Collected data
---
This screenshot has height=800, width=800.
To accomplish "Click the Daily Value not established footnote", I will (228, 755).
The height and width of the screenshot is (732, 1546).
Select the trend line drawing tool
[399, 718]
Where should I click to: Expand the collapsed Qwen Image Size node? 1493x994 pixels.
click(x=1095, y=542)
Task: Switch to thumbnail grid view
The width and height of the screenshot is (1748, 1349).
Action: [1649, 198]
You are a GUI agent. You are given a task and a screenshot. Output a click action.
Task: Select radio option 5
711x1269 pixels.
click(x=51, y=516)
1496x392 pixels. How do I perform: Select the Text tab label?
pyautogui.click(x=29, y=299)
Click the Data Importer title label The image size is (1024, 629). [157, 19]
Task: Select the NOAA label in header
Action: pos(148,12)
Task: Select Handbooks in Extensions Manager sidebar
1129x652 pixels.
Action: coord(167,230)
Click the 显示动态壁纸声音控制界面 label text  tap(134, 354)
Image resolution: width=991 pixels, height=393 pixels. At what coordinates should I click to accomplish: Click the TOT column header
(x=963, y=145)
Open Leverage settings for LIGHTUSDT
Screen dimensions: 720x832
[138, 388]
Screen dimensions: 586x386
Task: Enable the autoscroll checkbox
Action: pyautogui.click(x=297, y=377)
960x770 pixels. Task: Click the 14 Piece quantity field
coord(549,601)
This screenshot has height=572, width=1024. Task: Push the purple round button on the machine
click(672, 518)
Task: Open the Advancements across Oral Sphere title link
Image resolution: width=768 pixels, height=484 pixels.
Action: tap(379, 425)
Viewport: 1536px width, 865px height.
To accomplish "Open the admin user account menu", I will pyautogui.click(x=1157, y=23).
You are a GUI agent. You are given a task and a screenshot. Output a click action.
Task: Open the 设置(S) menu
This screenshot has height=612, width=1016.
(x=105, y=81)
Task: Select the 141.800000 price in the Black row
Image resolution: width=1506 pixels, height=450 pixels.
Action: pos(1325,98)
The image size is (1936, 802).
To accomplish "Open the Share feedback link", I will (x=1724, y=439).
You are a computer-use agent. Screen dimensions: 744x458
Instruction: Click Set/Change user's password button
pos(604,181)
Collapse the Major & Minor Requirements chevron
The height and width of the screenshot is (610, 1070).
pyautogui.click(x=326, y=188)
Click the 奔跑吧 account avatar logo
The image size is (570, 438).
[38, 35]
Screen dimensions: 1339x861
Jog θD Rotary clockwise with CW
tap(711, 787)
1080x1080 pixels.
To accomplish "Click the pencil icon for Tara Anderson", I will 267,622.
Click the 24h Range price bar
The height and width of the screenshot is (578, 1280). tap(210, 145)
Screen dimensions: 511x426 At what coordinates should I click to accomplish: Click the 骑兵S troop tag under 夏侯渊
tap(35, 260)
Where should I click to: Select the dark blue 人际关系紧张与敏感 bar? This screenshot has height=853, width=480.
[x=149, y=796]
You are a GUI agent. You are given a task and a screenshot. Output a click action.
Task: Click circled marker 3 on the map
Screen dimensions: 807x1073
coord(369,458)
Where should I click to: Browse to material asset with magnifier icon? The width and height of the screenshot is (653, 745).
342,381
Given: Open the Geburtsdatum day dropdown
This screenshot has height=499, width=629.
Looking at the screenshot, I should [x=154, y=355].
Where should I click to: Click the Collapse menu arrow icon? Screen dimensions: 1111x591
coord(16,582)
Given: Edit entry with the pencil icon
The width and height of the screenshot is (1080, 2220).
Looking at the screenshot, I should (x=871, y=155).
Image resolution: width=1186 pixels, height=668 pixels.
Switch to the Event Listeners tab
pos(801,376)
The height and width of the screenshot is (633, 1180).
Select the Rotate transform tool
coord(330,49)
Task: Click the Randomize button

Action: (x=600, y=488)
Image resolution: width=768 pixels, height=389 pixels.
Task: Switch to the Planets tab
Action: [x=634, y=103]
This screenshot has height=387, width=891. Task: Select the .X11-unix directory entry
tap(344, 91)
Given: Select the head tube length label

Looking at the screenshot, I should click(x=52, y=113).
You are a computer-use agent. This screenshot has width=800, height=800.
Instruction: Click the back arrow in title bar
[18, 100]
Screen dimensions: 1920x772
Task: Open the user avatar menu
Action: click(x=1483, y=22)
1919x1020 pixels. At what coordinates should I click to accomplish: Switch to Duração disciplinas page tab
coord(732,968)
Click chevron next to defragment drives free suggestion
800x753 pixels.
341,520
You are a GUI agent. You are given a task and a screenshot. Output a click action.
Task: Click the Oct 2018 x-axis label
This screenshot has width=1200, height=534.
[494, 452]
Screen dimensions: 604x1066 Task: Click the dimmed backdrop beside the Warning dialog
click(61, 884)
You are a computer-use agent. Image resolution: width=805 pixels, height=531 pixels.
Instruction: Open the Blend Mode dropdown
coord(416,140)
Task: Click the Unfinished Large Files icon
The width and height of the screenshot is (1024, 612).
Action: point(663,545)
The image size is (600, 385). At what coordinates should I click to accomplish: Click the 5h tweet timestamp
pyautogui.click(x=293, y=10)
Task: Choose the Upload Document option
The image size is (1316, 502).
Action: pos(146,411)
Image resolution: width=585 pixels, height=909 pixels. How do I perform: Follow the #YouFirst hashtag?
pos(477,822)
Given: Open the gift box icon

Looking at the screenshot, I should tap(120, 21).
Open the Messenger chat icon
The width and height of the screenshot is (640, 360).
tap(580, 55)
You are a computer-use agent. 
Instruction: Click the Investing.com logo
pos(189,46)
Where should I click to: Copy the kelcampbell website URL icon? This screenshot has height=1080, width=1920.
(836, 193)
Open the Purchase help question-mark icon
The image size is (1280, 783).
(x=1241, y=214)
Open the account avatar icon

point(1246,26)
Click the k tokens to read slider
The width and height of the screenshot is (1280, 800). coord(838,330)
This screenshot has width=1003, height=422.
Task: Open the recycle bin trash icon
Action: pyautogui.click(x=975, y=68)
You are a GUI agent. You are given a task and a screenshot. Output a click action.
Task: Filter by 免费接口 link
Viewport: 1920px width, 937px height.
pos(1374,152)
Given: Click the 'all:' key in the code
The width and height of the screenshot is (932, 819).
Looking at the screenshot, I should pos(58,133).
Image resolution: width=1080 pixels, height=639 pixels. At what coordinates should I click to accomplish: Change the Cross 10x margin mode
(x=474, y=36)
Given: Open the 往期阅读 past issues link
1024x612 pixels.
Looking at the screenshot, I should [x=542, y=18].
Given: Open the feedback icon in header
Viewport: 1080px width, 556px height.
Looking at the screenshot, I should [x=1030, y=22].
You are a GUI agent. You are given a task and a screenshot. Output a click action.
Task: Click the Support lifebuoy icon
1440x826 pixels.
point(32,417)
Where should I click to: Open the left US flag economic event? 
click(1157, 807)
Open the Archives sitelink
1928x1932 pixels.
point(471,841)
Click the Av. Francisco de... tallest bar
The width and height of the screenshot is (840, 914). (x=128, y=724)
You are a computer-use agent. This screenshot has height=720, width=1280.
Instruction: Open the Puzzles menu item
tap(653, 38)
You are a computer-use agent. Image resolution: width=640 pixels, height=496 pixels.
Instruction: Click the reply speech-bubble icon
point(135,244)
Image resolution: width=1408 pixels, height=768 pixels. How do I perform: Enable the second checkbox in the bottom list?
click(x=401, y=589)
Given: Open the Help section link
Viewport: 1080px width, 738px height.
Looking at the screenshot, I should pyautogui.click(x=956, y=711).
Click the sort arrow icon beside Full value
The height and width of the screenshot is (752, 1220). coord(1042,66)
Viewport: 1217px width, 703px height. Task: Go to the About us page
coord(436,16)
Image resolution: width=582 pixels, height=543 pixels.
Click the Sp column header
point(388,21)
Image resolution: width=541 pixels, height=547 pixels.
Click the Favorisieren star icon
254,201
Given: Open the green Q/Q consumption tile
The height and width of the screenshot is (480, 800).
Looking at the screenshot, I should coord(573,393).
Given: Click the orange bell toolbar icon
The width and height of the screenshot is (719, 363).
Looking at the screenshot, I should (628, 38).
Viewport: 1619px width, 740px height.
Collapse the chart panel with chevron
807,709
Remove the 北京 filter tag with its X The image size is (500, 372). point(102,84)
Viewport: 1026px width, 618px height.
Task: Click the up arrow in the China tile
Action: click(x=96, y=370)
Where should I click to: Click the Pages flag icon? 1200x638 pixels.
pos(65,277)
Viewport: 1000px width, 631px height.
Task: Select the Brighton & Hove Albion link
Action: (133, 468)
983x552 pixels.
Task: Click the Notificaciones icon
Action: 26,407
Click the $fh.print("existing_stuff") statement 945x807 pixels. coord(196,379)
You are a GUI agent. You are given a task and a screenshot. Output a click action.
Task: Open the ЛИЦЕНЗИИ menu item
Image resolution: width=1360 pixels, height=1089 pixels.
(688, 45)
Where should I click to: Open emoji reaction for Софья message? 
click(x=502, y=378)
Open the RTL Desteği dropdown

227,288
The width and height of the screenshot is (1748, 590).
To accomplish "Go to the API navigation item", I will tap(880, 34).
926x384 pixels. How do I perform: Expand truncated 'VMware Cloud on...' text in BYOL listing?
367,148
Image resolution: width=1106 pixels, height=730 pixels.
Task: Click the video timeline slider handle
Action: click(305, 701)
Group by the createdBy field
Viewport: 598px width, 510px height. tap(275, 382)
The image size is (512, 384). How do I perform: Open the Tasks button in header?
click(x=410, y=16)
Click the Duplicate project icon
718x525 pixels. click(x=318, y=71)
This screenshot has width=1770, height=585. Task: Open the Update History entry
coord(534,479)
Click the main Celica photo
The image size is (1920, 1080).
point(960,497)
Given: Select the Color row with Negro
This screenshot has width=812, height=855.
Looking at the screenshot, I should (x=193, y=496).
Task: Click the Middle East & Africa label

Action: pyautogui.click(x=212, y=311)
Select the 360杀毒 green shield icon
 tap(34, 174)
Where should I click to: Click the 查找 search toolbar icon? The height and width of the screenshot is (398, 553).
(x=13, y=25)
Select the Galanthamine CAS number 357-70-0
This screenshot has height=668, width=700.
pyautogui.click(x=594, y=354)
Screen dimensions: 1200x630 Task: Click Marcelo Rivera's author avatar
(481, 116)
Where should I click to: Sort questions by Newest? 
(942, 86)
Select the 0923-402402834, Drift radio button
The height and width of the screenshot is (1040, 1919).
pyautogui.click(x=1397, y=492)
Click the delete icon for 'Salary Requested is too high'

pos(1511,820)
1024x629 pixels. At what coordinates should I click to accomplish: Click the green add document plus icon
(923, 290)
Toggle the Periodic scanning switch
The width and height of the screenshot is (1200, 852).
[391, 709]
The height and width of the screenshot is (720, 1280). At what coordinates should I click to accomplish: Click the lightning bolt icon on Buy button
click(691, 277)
---
* [Assigned task]
What should appear is an exact copy of the lines from the one with "This screenshot has width=812, height=855." through the end of the entries above, ends included, and no other text.

* [Written answer]
This screenshot has width=812, height=855.
Looking at the screenshot, I should (x=193, y=496).
Task: Click the Middle East & Africa label

Action: pyautogui.click(x=212, y=311)
Select the 360杀毒 green shield icon
 tap(34, 174)
Where should I click to: Click the 查找 search toolbar icon? The height and width of the screenshot is (398, 553).
(x=13, y=25)
Select the Galanthamine CAS number 357-70-0
This screenshot has height=668, width=700.
pyautogui.click(x=594, y=354)
Screen dimensions: 1200x630 Task: Click Marcelo Rivera's author avatar
(481, 116)
Where should I click to: Sort questions by Newest? 
(942, 86)
Select the 0923-402402834, Drift radio button
The height and width of the screenshot is (1040, 1919).
pyautogui.click(x=1397, y=492)
Click the delete icon for 'Salary Requested is too high'

pos(1511,820)
1024x629 pixels. At what coordinates should I click to accomplish: Click the green add document plus icon
(923, 290)
Toggle the Periodic scanning switch
The width and height of the screenshot is (1200, 852).
[391, 709]
The height and width of the screenshot is (720, 1280). At what coordinates should I click to accomplish: Click the lightning bolt icon on Buy button
click(691, 277)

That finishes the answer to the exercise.